(Text excerpt):
The small premise identification tags are provided by the USDA (APHIS) and, I believe, they are manufactured by Premier One. The phone number is 1-866-USDA-TAG (866-873-2824).


----------



## loggyacreslivestock (Mar 5, 2013)

Are they RFID tags? I looked at their site and I can't see anything saying RFID, just regular tags...
I found a button type RFID tag from the USDA, but it has only small numbers on it, not large enough to identify the animal from a distance for the buyers.


----------



## nancy d (Oct 5, 2007)

What does RFID stand for? Really Fun Identification Differentiation?


----------



## MsScamp (Feb 1, 2010)

Nancy, Radio Frequency Identification

LoggyAcres, damned if I know!  I guess call the number and ask them.


----------



## goathiker (Apr 14, 2011)

To use the RFID tags, you'll need to buy the reader too. The radio frequency doesn't go far the reader has to be within about 15 feet of the tag.


----------



## loggyacreslivestock (Mar 5, 2013)

Well, they already use RFID tags with the reader, but they are huge. Cattle sized. I have had problems each year with them sticking their heads where they don't belong and pulling the tag out of the ear...


----------



## SugarBush Farms (Apr 19, 2012)

I know in Michigan we don't use RFID or TB tags in goats or sheep.
All you have is scrapie tags, each premises that breeds goats gets a specific number from the USDA and you tag all goats born on your property with your tags. That way they can track where I goat came from in case they test positive for scrapie. The only time they don't need tagged is if they are registered or tattooed. You can also tattoo the number into the goat.
We have the plastic hanging tags, but you can also get metal bar type tags.

I'm assuming what you mean by RFID tags are the round ones? In Michigan we use those for cattle.

I tried to attach pictures of the tags. The white plastic tags are what we currently have, the metal tags are about the same length as the white tags and close completely and the yellow ones are the ones we use on cattle only.

I'm not sure exactly what the regulations are in other states, I'm assuming they are the same but I really don't know.


----------



## SugarBush Farms (Apr 19, 2012)

Let's try the pictures again


----------



## enchantedgoats (Jun 2, 2013)

Where would put the tags on lamanchas? I think the whole tag thing is a little crazy. Usda will issue an alternative tatoo. I think the tags on goats are dangerous and very unattractive


----------



## SugarBush Farms (Apr 19, 2012)

(Record extracts):
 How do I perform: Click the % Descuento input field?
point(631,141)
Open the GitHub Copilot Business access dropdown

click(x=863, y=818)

* * *

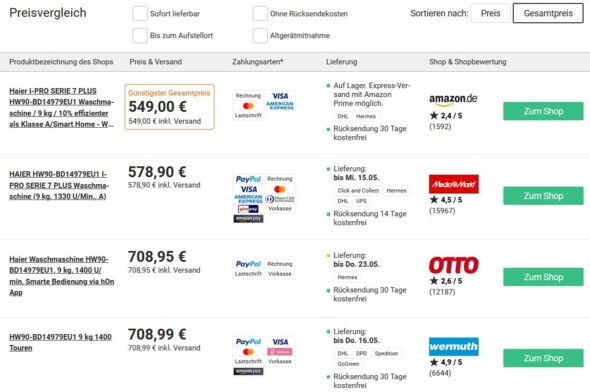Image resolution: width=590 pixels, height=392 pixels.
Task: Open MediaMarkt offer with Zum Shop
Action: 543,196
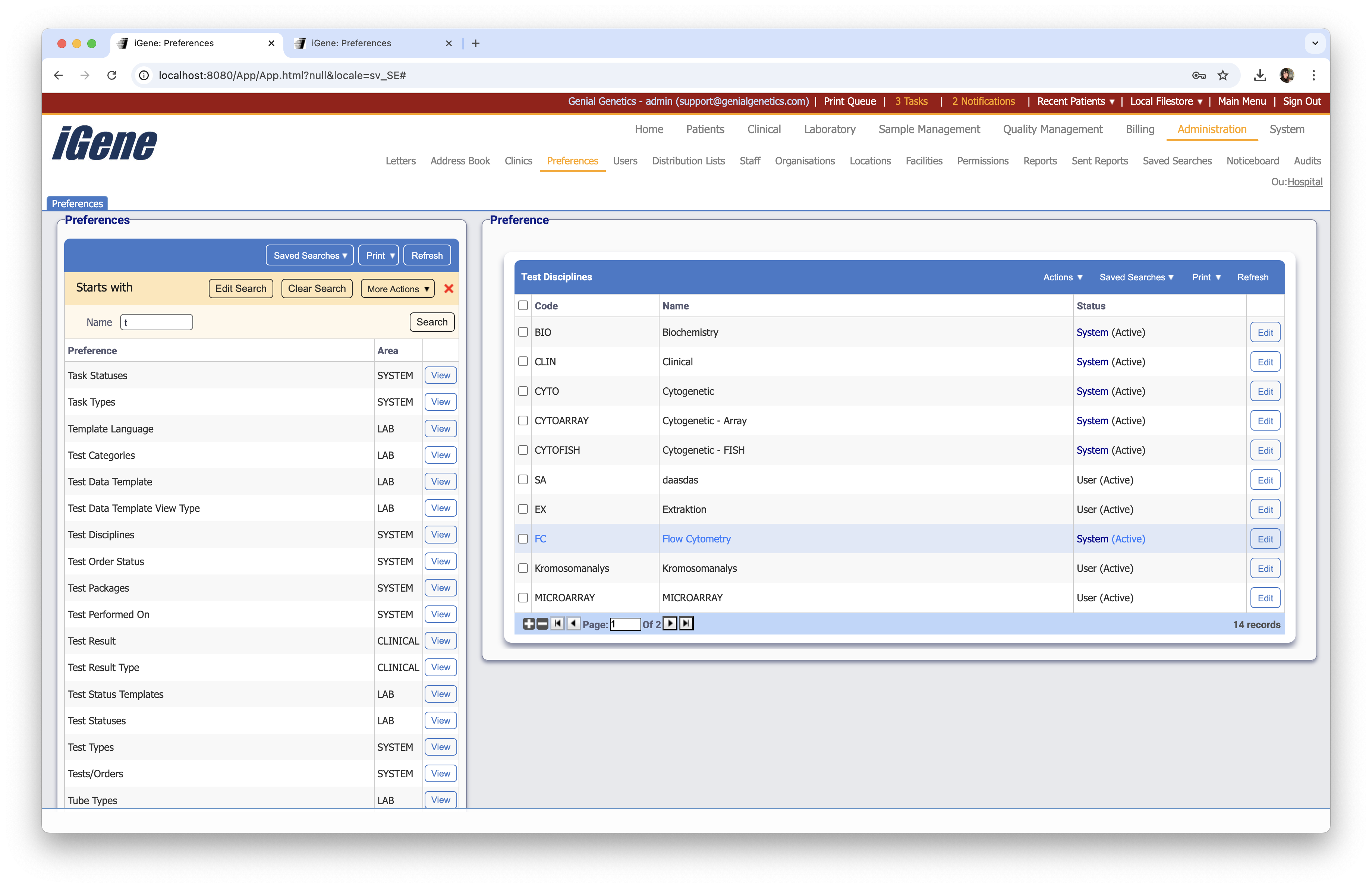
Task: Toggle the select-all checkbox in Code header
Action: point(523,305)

==

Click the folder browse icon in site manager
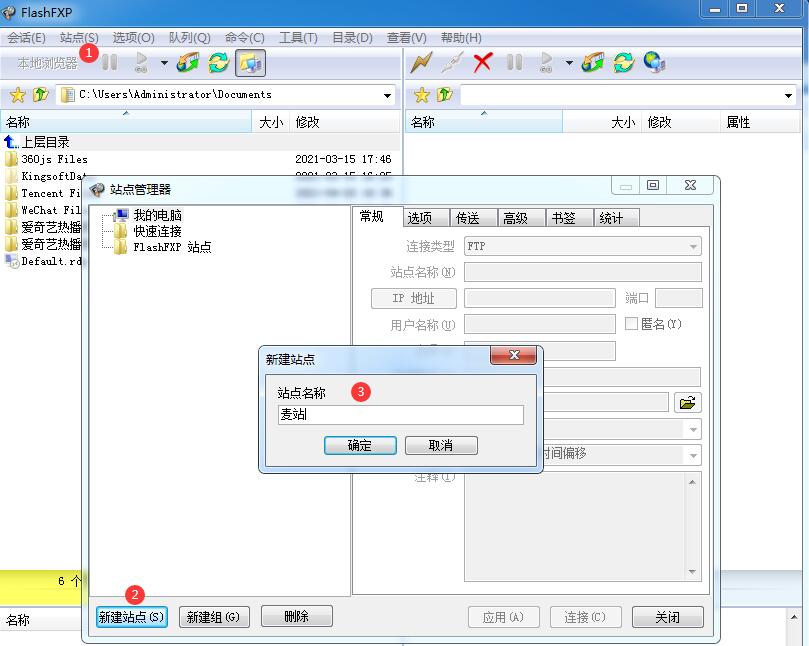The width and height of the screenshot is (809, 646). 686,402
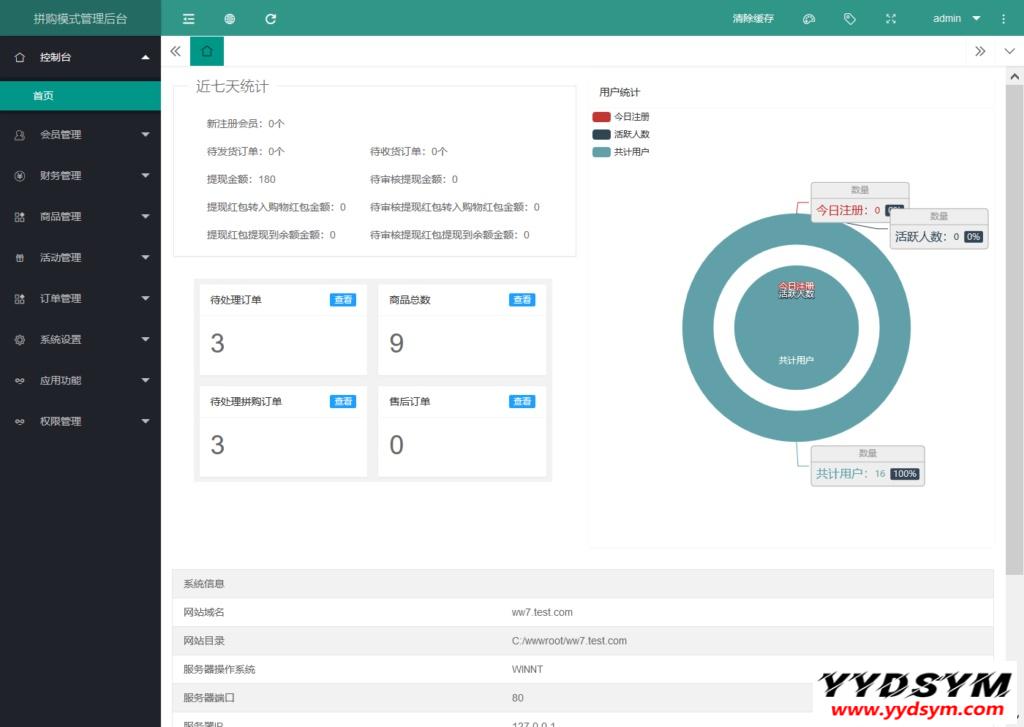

(Exercises to complete):
(1) Using the livestock tag thread, decide whether each statement agrees with it. For each one, answer yes or no and quote the words that decide it.
(a) The reader for RFID tags has to be within about 15 feet of the tag.
(b) In Michigan, RFID tags are used in goats and sheep.
(c) The phone number for the premise identification tags is 1-866-USDA-TAG.
(2) Print the part of the livestock tag thread between "We have the" and "those for cattle.", inclusive.
(3) Continue the livestock tag thread from the point where it stops.

(Results for the exercise):
(1)
(a) Yes: "the reader has to be within about 15 feet of the tag."
(b) No: "I know in Michigan we don't use RFID or TB tags in goats or sheep."
(c) Yes: "The phone number is 1-866-USDA-TAG (866-873-2824)."

(2)
We have the plastic hanging tags, but you can also get metal bar type tags.

I'm assuming what you mean by RFID tags are the round ones? In Michigan we use those for cattle.

(3)
The tags and tattoos on LaManchas go in the tail web. The only ones we have found that work in tails are the metal tags. 
We are ordering them soon, just have to get around to it.

I have seen more goats rip the plastic hanging tags out of their ears than the metal tags out of their tails.
I know people who tag even eared goats(nubians, nigerians, alpines, etc) in the tail web


----------



## loggyacreslivestock (Mar 5, 2013)

Here, our goats and sheep have both scrapie tags and numbered RFID tags for the fairs. Yes, it is like the white one, but much larger. I will try to attach a pic of my sheep.


----------



## loggyacreslivestock (Mar 5, 2013)

The green tag is the one I am talking about.


----------



## loggyacreslivestock (Mar 5, 2013)

And yes, she has soremouth, poor baby! Came home from vacation last week to this


----------



## imthegrt1 (Jan 13, 2013)

loggyacreslivestock said:


> And yes, she has soremouth, poor baby! Came home from vacation last week to this


Feel you there fighting some my self have couple that have it


----------



## Dani-1995 (Mar 11, 2011)

loggyacreslivestock said:


> And yes, she has soremouth, poor baby! Came home from vacation last week to this


Same here... its running through all my wethers. Thankfully the doe has had it and so far they've all healed nicely. Campo phonique (sp?) Helps dry it up quicker and takes the itch out so they don't bother with it so much.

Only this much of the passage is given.